(Collected data entries)
|---|

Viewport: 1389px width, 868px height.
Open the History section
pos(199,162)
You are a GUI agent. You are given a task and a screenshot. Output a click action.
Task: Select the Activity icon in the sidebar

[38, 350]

|---|

EXERCISE INSTRUCTIONS: Type out the records again exactly, line for line.

SOLUTION TO THIS TASK:
Viewport: 1389px width, 868px height.
Open the History section
pos(199,162)
You are a GUI agent. You are given a task and a screenshot. Output a click action.
Task: Select the Activity icon in the sidebar

[38, 350]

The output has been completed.